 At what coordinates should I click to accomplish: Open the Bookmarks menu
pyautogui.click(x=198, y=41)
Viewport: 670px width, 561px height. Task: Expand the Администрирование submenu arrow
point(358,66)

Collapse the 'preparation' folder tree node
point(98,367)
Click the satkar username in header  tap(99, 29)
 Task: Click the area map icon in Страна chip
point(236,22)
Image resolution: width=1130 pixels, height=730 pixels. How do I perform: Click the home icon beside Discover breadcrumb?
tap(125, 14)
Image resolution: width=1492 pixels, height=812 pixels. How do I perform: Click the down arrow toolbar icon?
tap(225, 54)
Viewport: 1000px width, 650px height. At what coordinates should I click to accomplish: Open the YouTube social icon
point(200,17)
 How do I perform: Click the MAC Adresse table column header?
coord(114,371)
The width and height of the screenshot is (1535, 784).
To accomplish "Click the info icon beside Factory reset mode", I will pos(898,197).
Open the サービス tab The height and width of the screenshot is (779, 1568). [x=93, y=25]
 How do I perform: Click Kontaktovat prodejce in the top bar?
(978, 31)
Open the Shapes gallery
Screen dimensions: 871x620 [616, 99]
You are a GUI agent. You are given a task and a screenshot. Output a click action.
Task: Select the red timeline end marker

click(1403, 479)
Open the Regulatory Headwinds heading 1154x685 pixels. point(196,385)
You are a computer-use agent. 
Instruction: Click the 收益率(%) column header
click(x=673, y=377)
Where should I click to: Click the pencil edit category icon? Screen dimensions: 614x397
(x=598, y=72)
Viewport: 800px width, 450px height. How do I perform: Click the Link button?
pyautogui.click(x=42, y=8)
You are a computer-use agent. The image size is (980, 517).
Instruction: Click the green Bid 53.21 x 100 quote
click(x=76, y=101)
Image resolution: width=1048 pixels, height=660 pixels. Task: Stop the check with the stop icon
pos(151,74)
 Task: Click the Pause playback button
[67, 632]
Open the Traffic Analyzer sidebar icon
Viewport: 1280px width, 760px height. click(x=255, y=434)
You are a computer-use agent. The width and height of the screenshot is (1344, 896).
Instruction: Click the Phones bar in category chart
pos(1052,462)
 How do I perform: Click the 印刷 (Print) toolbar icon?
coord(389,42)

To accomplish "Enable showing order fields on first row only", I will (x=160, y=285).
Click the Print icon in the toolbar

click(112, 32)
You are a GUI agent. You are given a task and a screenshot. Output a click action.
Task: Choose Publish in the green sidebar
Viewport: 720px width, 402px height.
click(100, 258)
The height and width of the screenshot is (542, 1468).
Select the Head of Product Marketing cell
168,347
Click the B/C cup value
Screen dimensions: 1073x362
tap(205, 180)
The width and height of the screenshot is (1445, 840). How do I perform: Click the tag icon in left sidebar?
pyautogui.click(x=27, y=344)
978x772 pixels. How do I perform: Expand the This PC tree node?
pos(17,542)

···

Print the records above in full, exactly.

Solved problem.
 At what coordinates should I click to accomplish: Open the Bookmarks menu
pyautogui.click(x=198, y=41)
Viewport: 670px width, 561px height. Task: Expand the Администрирование submenu arrow
point(358,66)

Collapse the 'preparation' folder tree node
point(98,367)
Click the satkar username in header  tap(99, 29)
 Task: Click the area map icon in Страна chip
point(236,22)
Image resolution: width=1130 pixels, height=730 pixels. How do I perform: Click the home icon beside Discover breadcrumb?
tap(125, 14)
Image resolution: width=1492 pixels, height=812 pixels. How do I perform: Click the down arrow toolbar icon?
tap(225, 54)
Viewport: 1000px width, 650px height. At what coordinates should I click to accomplish: Open the YouTube social icon
point(200,17)
 How do I perform: Click the MAC Adresse table column header?
coord(114,371)
The width and height of the screenshot is (1535, 784).
To accomplish "Click the info icon beside Factory reset mode", I will pos(898,197).
Open the サービス tab The height and width of the screenshot is (779, 1568). [x=93, y=25]
 How do I perform: Click Kontaktovat prodejce in the top bar?
(978, 31)
Open the Shapes gallery
Screen dimensions: 871x620 [616, 99]
You are a GUI agent. You are given a task and a screenshot. Output a click action.
Task: Select the red timeline end marker

click(1403, 479)
Open the Regulatory Headwinds heading 1154x685 pixels. point(196,385)
You are a computer-use agent. 
Instruction: Click the 收益率(%) column header
click(x=673, y=377)
Where should I click to: Click the pencil edit category icon? Screen dimensions: 614x397
(x=598, y=72)
Viewport: 800px width, 450px height. How do I perform: Click the Link button?
pyautogui.click(x=42, y=8)
You are a computer-use agent. The image size is (980, 517).
Instruction: Click the green Bid 53.21 x 100 quote
click(x=76, y=101)
Image resolution: width=1048 pixels, height=660 pixels. Task: Stop the check with the stop icon
pos(151,74)
 Task: Click the Pause playback button
[67, 632]
Open the Traffic Analyzer sidebar icon
Viewport: 1280px width, 760px height. click(x=255, y=434)
You are a computer-use agent. The width and height of the screenshot is (1344, 896).
Instruction: Click the Phones bar in category chart
pos(1052,462)
 How do I perform: Click the 印刷 (Print) toolbar icon?
coord(389,42)

To accomplish "Enable showing order fields on first row only", I will (x=160, y=285).
Click the Print icon in the toolbar

click(112, 32)
You are a GUI agent. You are given a task and a screenshot. Output a click action.
Task: Choose Publish in the green sidebar
Viewport: 720px width, 402px height.
click(100, 258)
The height and width of the screenshot is (542, 1468).
Select the Head of Product Marketing cell
168,347
Click the B/C cup value
Screen dimensions: 1073x362
tap(205, 180)
The width and height of the screenshot is (1445, 840). How do I perform: Click the tag icon in left sidebar?
pyautogui.click(x=27, y=344)
978x772 pixels. How do I perform: Expand the This PC tree node?
pos(17,542)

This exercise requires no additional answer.